Blood-Brain Barrier Damage in Patients with Bacterial Meningitis: Association with Tumor Necrosis Factor-α but Not Interleukin-1β

Brain damage after meningeal infection could result from impairment of cerebral endothelial cell functions and disruption of blood-brain barriers. Tumor necrosis factor-α (TNFα) and interleukin-1β (IL-1β) produce many of their effects by acting on endothelial cells. This study correlates levels of TNFα and IL-1β in paired cerebrospinal fluid (CSF) and serum samples with the degree of blood-brain barrier damage, as manifested by CSF to serum albumin quotient, in 48 patients with bacterial meningitis and 66 controls. CSF levels of TNFα and IL-1β in bacterial meningitis were significantly higher than in controls.

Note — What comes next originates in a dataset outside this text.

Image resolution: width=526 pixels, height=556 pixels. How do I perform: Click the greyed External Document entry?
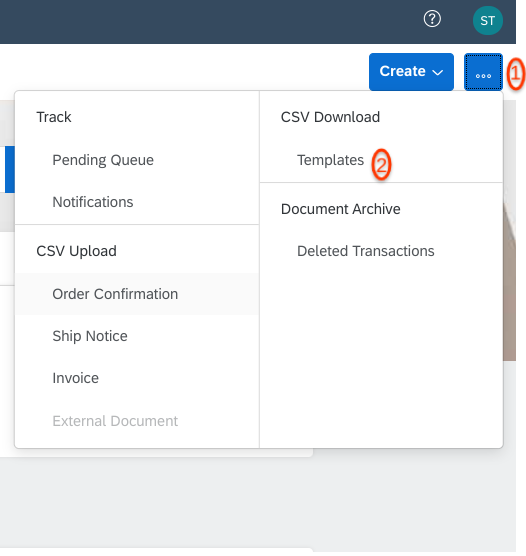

Intrathecal levels of TNFα, but not IL-1β correlated with albumin quotient (P < .001), with degree of blood-brain barrier disruption (P < .001), and with disease severity and indices of meningeal inflammation. Sequential CSF samples demonstrated that IL-1β and TNFα disappear from the CSF within 24 h of antibiotic treatment. Data presented here suggest that TNFα is related to blood-brain barrier damage in bacterial meningitis and that its effect could be dissociated from that of IL-1β.